*Travail à faire:*
A – Réécrivez sous forme de liste le paragraphe du texte sur les hormones et les graisses qui commence par « Au moment de la ménopause », en conservant ses informations principales.
B – Poursuivez le texte sur les hormones et les graisses à partir de sa dernière phrase.

*Texte fourni:*
=-=-=

Les hormones font le poids

De nombreuses hormones jouent un rôle déterminant dans le stockage et le déstockage des graisses et dans leur localisation.

Les localisations graisseuses sont donc influencées par les hormones. Ainsi, selon les spécialistes :

L’obésité située dans le haut du corps serait sous la dépendance du cortisol (hydrocortisone), une hormone dont la sécrétion a tendance à augmenter lorsqu’on mange beaucoup trop. C’est pour cette raison que les outre mangeurs ont généralement le visage, le cou, les épaules, les bras très empâtés.

L’obésité située au niveau abdominale, dites androïde, serait sous la dépendance de l’insuline : taille plus large que les hanches.

L’obésité en bas de la taille (cuisses et fesses), dite gynoïde, serait sous la dépendance des hormones ovariennes, une mauvaise circulation sanguine aggravant le cas.

Au moment de la ménopause, l’obésité androïde avec surcharge pondérale au niveau de la taille, du tronc et de l’abdomen serait due à une hyper insulinémie consécutive à une carence oestrogénique, aggravée par une propension à la sédentarité, ce qui accentuerait la fonte musculaire.

=-=-=

Items conservés
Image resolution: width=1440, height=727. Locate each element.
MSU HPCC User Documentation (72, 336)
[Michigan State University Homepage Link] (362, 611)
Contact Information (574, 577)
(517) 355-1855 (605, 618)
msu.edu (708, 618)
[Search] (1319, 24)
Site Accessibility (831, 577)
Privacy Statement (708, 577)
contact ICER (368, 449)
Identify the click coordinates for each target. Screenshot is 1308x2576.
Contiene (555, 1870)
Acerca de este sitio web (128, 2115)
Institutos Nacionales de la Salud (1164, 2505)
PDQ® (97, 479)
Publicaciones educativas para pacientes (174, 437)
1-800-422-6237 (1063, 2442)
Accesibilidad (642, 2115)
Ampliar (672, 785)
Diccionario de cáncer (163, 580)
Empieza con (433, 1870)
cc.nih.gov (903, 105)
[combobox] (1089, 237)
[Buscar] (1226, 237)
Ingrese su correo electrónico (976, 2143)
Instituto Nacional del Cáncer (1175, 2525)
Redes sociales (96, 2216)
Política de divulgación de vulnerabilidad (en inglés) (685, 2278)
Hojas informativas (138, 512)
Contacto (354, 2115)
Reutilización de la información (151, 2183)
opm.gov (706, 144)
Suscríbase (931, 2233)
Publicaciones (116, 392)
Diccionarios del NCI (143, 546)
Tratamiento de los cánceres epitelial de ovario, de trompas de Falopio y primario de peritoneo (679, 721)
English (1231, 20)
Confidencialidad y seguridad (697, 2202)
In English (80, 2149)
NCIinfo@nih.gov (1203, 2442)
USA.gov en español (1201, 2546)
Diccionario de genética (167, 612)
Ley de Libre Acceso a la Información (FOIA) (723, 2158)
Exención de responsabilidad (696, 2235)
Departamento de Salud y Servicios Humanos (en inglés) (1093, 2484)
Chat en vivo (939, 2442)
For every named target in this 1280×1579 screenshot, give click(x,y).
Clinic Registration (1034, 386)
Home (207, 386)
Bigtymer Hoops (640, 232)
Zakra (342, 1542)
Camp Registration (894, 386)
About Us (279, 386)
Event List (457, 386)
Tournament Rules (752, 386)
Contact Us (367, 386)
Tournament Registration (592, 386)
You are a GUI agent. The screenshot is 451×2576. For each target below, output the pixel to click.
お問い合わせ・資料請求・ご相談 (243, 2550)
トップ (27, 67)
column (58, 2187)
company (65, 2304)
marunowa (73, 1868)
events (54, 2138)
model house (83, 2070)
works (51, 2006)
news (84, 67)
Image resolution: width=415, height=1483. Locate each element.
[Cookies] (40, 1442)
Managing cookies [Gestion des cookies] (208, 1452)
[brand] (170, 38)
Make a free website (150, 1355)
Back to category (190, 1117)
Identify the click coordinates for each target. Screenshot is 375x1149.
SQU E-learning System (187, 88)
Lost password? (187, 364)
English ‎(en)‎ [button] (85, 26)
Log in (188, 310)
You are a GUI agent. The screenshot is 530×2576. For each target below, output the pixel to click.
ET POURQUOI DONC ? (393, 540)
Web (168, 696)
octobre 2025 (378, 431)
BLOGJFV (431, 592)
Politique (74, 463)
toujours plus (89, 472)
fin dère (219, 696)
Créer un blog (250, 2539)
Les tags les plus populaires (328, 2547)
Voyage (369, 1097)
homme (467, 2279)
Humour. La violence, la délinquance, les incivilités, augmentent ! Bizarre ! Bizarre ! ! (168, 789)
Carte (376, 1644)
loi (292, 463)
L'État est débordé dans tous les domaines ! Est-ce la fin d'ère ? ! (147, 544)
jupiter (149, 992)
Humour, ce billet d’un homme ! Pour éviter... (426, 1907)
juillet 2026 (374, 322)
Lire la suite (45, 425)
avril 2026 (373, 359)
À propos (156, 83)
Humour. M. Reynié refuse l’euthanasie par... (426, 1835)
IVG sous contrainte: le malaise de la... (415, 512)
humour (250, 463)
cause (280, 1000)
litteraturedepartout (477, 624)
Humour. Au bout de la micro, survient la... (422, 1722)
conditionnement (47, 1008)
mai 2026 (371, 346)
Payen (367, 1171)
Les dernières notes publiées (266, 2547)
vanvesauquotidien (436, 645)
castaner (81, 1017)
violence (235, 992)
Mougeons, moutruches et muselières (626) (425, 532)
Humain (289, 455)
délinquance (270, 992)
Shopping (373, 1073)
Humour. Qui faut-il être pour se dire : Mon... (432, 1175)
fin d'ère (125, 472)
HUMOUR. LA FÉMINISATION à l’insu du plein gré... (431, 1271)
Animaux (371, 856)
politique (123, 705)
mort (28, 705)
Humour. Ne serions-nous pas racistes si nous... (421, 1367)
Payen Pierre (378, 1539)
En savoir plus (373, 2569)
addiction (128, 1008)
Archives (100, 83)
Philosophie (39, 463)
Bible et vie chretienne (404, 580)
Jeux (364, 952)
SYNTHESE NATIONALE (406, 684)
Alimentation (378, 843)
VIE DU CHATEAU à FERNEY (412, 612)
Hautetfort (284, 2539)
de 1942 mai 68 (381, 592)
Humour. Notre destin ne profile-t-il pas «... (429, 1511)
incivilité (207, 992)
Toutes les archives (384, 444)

=-=-=

*Réponses numérotées:*
A –
- Période concernée : la ménopause.
- Forme d'obésité : androïde, avec surcharge pondérale au niveau de la taille, du tronc et de l'abdomen.
- Cause avancée : une hyperinsulinémie consécutive à une carence œstrogénique.
- Facteur aggravant : une propension à la sédentarité, qui accentuerait la fonte musculaire.

B –
Cette hyper insulinémie occasionne également une diminution de la tolérance aux glucides, c'est-à-dire de l’aptitude des individus à supporter les sucres et même les farineux. Lorsque ces derniers sont consommés en trop grande quantité, cette intolérance se manifeste sur le plan sanguin par un accroissement des lipides (cholestérol et triglycérides) qui se dépose au niveau de la tunique interne de la paroi des artères en formant des plaques capables de les boucher progressivement ou subitement (artériosclérose).
C’est ce qui explique qu’à la ménopause les femmes sont aussi sujettes aux maladies cardiovasculaires (angine de poitrine, infarctus, paralysie) que les hommes et même plus, comme le relèvent certaines études.

La solution? Connaître son type nutritionnel et se conformer aux recommandations qui en découle. Le type nutritionnel saura reconnaître les proportions d’aliments devant correspondre aux type d’obésité de chaque individu.